The Physical Nature of Musical Sound

Boris Reitman
10 min readSep 30, 2018

This is an educational post that will be useful to anyone who wants to understand the keys on a piano keyboard from a mathematical perspective. It is a first article in three-part series, in which I focus on the physics of sound. Although I use the piano as the case-study, this explanation also applies to all musical instruments.

A sound is a physical vibration of air, or some other medium like water, that hits your eardrum in a repeated fashion like a woodpecker. Sound requires a medium and there can’t be any sound in a vacuum. I will assume air as the medium in all further examples.

In order to be perceived as sound, a vibration of air has to repeatedly hit the eardrum tens or hundreds of times per second. The frequency of vibration is perceived by human perception as a characteristic of pitch. When the frequency is high, we call it high pitch or treble. When it is low, we call it low pitch or bass.

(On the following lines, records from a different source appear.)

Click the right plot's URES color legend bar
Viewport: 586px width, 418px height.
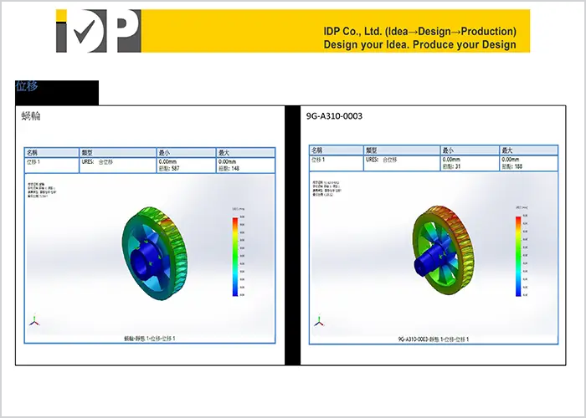click(519, 255)
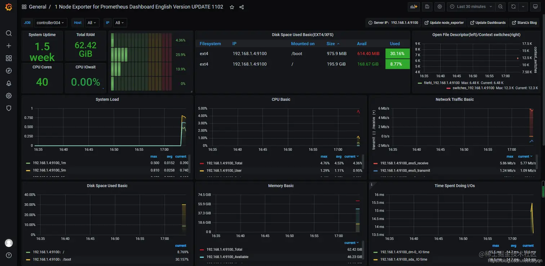This screenshot has height=266, width=545.
Task: Open the StarsL's Blog link
Action: 524,23
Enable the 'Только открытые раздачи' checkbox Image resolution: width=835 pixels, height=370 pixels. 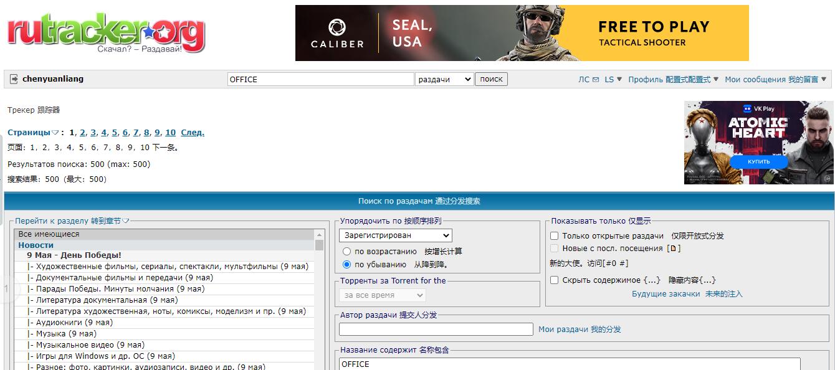point(554,235)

The lowest pitch that a piano can produce — by pressing the leftmost key on the piano keyboard — vibrates your eardrum at about 30 times per second. The rightmost key produces a high pitch sound that vibrates your eardrum at about 4200 times per second.

The key “A” located in the middle of the piano, also known as “la”, produces a sound that vibrates the eardrum at 440 times per second. Normally this key is denoted as A4. That’s because on the piano it is the fourth key called “A”, counting from the left. In this article, however, I will denote this key as A-440 for reasons that will be soon apparent.

How does a piano key cause a sound? There are tightened metal strings inside the piano, one corresponding to each key. When a key is pressed, a hammer inside the piano hits a metal string and causes it to vibrate. Other keys on the piano are connected to hammers that hit other metal strings. Those strings may be thicker or thinner, and are tightened differently. When they are hit by hammers, they vibrate via air your eardrum at different rates. Here’s a YouTube video of inside of a piano.

You can experiment with how different speeds of air vibration sound using this handy Online Tone Generator app. If you have tried that app to play A-440, you may have noticed that the sound produced is hollow and unpleasant. Yet, if you hit the A-440 key on a piano it would sound much better. Why is that? That’s because of the harmonic overtones produced by a piano, described later in this article.

Now that I have described the basics of sound, let’s continue. There are other keys called “A” on the piano keyboard and they are all spaced 7 white keys apart. The one to the left of A-440 produces eardrum vibration at 220 frequency, which is twice as slow. The one to the right vibrates at 880 frequency, which is twice as fast. Notice the doubling pattern: 220, 440, 880.

Red keys: A-220, A-440, A-880. Yellow key: E-660

Our hearing faculty has a peculiarity: while it perceives absolute frequencies such as 220 and 440, it also perceives them relatively. For instance, if we played the A-220 key, and then the A-440 key, our hearing faculty “notices” that the vibration is twice as fast. This perception of relative pitches is called pitch interval. All pitch intervals in which one frequency is double than the other feel the same. It even has a name, it is called an octave.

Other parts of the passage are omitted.